Determine how many lines in the records below contain "profile", then state that number alone.

(Stored data entries)
........
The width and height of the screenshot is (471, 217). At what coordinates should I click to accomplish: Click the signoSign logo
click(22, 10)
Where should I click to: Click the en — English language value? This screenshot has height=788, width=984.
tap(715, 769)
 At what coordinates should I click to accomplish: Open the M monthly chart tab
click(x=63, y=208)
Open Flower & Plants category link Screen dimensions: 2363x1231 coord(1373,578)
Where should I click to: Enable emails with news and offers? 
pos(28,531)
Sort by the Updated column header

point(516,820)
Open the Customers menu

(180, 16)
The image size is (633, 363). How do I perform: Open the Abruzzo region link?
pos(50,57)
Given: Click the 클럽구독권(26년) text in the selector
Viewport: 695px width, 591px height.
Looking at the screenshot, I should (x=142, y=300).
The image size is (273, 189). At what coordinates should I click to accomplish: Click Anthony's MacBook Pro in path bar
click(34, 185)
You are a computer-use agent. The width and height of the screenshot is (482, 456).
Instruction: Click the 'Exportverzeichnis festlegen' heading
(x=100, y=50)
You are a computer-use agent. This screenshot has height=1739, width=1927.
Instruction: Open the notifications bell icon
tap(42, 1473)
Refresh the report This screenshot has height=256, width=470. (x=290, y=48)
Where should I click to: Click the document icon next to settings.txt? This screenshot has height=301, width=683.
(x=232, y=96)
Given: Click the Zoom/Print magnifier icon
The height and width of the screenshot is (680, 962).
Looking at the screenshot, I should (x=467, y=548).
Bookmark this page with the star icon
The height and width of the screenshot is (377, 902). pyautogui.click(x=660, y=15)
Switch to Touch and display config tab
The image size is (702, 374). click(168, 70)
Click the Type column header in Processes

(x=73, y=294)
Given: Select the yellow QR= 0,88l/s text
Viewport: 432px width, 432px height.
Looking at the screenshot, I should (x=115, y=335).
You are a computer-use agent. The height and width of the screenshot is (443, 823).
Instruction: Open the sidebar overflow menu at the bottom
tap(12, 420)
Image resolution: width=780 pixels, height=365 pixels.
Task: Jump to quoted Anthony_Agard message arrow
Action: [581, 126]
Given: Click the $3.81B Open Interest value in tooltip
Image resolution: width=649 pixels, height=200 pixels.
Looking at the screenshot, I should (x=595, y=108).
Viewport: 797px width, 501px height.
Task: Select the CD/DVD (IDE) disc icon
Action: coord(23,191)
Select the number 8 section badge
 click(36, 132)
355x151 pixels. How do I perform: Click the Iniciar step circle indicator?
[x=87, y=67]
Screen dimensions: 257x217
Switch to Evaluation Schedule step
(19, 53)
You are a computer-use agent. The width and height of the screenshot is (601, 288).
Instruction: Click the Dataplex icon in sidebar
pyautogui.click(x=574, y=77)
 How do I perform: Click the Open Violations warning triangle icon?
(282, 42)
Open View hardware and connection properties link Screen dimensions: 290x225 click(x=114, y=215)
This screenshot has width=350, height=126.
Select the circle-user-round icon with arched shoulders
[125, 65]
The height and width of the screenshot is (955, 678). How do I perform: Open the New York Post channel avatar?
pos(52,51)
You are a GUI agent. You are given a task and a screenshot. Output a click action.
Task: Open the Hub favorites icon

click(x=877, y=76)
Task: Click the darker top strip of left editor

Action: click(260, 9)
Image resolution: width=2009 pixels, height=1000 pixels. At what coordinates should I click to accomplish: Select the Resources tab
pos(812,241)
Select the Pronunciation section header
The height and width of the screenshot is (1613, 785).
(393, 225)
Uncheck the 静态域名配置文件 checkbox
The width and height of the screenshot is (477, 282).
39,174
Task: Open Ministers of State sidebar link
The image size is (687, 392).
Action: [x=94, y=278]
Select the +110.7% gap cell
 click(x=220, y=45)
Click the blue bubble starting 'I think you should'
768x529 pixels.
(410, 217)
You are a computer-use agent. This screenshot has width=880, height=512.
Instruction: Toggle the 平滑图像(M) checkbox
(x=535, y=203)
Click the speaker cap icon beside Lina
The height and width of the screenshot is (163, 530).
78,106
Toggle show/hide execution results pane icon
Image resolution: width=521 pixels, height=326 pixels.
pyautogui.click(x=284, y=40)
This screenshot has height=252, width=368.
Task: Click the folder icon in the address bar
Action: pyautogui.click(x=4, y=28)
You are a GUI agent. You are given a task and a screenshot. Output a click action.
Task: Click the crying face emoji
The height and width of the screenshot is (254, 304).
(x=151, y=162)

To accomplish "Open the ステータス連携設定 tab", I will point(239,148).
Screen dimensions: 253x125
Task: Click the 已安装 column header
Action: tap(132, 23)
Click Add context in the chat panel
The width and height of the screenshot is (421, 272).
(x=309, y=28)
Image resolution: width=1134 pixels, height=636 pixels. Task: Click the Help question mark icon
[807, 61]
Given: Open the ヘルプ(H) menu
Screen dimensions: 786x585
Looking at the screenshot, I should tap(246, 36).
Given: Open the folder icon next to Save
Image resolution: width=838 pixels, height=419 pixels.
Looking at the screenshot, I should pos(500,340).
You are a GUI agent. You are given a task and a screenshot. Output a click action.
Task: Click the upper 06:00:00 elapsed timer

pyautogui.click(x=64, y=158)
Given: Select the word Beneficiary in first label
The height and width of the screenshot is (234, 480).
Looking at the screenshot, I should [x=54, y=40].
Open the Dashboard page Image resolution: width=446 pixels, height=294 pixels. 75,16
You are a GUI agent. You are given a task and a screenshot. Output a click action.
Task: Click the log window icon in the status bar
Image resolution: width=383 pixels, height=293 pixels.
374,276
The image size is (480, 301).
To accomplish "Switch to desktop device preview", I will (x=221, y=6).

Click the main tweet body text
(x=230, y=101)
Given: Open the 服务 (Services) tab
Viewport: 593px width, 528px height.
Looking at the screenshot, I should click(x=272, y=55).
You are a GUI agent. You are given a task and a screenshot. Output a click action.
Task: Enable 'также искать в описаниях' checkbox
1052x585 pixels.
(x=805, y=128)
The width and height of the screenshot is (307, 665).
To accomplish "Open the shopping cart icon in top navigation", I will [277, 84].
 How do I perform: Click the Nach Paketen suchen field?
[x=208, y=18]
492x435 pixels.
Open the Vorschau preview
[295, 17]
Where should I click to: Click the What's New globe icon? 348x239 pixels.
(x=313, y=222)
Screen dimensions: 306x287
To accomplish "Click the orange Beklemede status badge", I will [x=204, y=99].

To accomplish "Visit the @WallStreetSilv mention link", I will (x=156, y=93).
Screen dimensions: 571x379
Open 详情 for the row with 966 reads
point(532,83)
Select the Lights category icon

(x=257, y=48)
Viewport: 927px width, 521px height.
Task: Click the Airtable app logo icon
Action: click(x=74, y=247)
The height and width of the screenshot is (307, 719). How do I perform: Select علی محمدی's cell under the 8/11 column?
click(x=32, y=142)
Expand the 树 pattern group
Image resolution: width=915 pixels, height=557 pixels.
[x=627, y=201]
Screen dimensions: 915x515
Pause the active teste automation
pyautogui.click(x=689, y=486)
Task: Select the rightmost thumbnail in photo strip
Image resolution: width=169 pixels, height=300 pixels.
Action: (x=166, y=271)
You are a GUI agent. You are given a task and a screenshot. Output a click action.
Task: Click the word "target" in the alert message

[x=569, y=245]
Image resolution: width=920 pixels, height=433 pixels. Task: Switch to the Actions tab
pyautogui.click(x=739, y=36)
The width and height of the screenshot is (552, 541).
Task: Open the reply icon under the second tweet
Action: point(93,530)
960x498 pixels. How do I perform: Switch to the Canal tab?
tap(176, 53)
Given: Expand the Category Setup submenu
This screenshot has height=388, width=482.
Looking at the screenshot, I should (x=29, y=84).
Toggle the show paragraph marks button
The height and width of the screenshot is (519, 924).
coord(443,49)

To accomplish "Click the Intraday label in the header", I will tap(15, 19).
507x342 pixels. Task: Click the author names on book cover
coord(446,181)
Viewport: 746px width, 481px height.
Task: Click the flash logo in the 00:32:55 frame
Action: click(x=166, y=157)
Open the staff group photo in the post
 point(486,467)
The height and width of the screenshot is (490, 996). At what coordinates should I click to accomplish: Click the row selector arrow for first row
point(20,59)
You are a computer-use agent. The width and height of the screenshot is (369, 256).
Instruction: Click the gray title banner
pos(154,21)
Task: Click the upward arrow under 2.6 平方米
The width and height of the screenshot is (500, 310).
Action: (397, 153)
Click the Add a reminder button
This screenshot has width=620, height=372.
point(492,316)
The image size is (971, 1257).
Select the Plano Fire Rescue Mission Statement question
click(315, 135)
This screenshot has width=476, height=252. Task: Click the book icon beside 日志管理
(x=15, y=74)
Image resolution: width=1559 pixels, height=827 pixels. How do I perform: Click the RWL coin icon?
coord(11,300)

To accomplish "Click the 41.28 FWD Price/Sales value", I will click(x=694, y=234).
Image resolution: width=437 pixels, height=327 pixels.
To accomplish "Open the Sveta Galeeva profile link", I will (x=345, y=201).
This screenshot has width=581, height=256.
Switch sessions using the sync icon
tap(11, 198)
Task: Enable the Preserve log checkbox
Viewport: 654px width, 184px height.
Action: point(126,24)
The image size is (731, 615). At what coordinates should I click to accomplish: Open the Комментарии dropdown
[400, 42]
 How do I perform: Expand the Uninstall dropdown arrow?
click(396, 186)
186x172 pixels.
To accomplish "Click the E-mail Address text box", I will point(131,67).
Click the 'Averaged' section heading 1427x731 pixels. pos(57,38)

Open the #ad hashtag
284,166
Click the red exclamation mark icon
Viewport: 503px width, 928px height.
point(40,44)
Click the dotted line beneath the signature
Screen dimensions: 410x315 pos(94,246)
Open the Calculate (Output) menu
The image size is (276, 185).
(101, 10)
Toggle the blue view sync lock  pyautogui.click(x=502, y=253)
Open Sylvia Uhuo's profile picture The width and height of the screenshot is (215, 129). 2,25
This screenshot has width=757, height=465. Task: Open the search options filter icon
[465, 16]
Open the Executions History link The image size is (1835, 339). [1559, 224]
........
## FINISHED EXERCISE
2